Goethe claims our attention primarily as a supreme writer, with an exceptional amount of interesting material to write about. I stress this because the image persists of Goethe as a distant and, nowadays, unexciting Victorian sage, and also as a serene Olympian figure above ordinary human passions. Nothing could be more false: Goethe assumed a calm pose precisely in order to control his turbulent emotional experience; and his approach to life was wholly individual. Both in action and thought, he defied convention. He scandalized contemporaries by living for many years in a loving relationship with a woman he was not married to; and on every issue, as Arnold rightly says, Goethe asks implicitly: ‘But is it so?
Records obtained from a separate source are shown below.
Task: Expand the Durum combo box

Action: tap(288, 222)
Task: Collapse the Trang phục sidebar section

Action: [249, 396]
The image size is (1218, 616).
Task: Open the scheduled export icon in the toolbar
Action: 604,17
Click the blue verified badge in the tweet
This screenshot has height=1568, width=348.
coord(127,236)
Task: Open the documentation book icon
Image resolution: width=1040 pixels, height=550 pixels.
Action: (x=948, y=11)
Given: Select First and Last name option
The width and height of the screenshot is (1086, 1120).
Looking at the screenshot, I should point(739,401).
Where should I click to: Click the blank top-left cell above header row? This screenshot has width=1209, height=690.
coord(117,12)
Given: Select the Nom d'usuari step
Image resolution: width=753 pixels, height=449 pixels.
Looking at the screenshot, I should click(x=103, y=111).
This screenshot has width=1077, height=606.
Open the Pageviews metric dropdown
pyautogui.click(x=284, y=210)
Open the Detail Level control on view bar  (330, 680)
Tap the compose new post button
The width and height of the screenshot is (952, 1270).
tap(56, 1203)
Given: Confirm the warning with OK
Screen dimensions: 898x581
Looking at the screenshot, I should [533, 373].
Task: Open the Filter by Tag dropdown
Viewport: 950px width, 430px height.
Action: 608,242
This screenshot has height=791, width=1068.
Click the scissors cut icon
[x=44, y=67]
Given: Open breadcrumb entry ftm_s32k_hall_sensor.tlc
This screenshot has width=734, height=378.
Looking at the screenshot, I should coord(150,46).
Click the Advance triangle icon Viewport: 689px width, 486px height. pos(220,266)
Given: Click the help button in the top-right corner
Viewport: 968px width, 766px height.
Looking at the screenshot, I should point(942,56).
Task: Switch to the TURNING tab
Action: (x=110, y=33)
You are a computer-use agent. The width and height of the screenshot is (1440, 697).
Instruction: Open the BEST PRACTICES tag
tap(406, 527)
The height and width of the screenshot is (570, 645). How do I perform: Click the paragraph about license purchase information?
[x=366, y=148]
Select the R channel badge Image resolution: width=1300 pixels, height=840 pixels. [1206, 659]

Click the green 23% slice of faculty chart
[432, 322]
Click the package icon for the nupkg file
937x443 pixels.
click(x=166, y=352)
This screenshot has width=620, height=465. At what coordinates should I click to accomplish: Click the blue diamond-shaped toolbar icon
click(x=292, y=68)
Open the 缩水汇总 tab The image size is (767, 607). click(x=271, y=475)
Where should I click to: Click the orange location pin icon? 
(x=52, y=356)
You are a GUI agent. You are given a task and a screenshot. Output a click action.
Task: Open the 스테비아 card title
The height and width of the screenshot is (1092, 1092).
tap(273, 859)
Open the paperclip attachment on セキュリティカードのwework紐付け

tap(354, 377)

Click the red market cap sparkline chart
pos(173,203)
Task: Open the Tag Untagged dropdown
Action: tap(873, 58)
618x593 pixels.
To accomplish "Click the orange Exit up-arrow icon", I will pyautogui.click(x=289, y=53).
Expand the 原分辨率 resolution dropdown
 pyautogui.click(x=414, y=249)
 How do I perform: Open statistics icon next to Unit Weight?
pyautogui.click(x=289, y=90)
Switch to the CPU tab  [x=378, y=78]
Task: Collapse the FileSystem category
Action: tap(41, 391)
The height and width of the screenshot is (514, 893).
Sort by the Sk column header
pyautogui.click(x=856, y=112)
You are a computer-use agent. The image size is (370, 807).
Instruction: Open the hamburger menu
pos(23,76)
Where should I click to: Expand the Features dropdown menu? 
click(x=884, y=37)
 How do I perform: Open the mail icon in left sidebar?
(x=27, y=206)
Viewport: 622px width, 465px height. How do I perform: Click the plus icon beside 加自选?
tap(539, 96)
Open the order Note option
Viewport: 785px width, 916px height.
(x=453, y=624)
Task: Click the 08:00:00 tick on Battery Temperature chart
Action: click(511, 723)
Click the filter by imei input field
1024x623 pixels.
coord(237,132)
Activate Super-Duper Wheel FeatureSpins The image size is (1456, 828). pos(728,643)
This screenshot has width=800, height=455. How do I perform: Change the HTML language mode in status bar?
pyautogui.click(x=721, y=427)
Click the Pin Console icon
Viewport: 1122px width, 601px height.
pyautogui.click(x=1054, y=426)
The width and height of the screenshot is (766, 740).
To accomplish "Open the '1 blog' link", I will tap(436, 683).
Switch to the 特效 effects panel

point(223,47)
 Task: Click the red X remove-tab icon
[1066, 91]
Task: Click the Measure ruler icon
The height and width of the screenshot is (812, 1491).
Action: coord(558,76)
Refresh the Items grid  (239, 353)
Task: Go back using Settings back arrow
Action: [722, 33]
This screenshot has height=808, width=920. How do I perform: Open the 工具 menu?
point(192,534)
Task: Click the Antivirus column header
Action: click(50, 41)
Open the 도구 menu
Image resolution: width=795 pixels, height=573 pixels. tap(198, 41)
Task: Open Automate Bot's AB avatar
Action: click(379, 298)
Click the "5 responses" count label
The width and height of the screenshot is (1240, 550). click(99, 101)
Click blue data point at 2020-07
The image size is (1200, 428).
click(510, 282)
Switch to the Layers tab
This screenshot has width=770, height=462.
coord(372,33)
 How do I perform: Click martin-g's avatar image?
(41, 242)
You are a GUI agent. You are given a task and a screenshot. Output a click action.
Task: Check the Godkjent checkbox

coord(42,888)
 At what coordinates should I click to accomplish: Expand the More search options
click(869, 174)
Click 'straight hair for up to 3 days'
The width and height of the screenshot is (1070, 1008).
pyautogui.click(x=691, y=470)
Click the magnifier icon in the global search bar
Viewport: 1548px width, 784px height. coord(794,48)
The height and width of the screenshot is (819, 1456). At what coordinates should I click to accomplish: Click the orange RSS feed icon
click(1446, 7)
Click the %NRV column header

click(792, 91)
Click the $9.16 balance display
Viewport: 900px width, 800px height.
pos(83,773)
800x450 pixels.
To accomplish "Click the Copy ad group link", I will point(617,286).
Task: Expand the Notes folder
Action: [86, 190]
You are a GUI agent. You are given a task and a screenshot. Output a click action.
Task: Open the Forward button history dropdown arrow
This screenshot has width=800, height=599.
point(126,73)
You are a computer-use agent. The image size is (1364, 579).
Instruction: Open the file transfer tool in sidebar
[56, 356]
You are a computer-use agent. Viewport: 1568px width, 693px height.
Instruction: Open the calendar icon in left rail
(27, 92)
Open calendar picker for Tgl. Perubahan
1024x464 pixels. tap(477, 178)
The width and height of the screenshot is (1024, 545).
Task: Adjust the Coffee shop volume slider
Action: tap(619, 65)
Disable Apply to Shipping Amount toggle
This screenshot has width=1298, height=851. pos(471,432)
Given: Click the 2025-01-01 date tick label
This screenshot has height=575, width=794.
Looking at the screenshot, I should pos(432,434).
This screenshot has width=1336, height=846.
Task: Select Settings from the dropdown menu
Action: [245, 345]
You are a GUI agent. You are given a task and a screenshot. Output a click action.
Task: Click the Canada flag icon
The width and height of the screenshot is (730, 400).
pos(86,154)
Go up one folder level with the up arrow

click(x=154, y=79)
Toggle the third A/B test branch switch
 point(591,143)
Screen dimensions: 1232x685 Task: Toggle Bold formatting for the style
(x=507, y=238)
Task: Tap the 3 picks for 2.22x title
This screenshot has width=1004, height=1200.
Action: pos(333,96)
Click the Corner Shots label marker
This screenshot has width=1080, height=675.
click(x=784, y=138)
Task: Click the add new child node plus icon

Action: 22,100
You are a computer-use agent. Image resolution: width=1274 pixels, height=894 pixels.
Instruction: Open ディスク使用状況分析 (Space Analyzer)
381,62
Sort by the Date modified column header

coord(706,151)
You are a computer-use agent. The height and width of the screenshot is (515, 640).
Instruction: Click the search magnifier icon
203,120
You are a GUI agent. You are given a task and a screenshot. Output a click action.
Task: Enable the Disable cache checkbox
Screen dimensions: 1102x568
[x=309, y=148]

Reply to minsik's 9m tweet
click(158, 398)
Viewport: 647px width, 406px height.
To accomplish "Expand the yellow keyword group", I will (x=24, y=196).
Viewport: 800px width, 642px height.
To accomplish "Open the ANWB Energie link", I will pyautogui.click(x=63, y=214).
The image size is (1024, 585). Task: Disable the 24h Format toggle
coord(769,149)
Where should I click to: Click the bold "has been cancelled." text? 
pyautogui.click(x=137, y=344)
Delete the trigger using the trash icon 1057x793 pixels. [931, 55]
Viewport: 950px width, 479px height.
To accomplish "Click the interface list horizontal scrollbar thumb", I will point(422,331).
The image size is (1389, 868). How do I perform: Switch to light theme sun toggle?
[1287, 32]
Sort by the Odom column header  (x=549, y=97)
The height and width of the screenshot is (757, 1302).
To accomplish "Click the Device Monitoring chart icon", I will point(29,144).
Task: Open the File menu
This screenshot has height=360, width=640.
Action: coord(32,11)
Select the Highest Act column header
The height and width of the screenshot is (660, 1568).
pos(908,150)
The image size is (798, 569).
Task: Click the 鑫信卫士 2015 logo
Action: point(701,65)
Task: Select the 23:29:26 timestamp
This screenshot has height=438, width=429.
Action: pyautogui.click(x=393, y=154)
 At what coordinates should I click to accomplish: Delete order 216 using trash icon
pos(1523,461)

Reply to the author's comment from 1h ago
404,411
Is it so for me?’. However, though Goethe’s essays and aphorisms are rewarding, his main works are literature, and they offer the complexity, the clash of different perspectives, the contradictions, and the avoidance of easy answers, that are characteristic of great literature.

Goethe’s works inevitably bear the stamp of the world he lived in. In his youth, we find him chafing against the petty restrictions of the old régime in Germany; in his extreme old age, we find him considering the gains and losses of modernization, and imagining projects of social reform and technical progress. He was deeply marked by living through the French Revolution and the twenty-plus years of war that followed it. Intellectually, he was shaped by the Enlightenment, and by its commitment to understanding the world by means of empirical and historical study, though he rejected the egalitarianism and irreligion of the Enlightenment’s radical wing.

In Germany, Goethe has long been an iconic figure. Criticism of him sometimes arouses fury. This has not always been the case. In his lifetime, his opposition to trends such as Romanticism and German nationalism, and the frequent difficulty of his later works, made him seem marginal. His supposedly immoral domestic life, his detachment from Christianity, his political conservatism, and his employment at a princely court, provoked many attacks. ‘Since I began to feel, I have hated Goethe’, wrote the left-wing radical Ludwig Börne in 1830; ‘since I began to think, I have known why.’ It was the official intellectuals of the German Empire, founded in 1871, who elevated Goethe into a cult figure and artificially smoothed his image.

The present book is not a hagiography, nor an attempt at debunking. It is a personal book, in which, without forcing my presence on the reader, I have tried to express my own views about why Goethe matters and why his main works remain endlessly rewarding. I do not offer him as a universal genius or an infallible sage: his achievement in science seems questionable, and his political views have only limited value for the present day. Nevertheless, he was more than just an author: his literary works are intimately connected with his autobiographical and scientific writings, his letters and his many recorded conversations; to explore his immense oeuvre (40 stout volumes, including commentary, in the latest edition) is like exploring a world. This book is intended to help readers into that world.

In quoting Goethe’s poems, I have mostly given unambitious literal prose translations, but there are a few instances where no translation can suggest the dignified movement, or the extreme concision, of the original, and in these cases I have reproduced Goethe’s German along with a prose translation.

I am very grateful to Matthew Bell, Kevin Hilliard, and Katharine Nicholas for reading the whole of this book in draft, and to Barry Nisbet and Jim Reed for reading parts of it. Their comments have been invaluable. The opinions expressed here are my own, as are any surviving mistakes.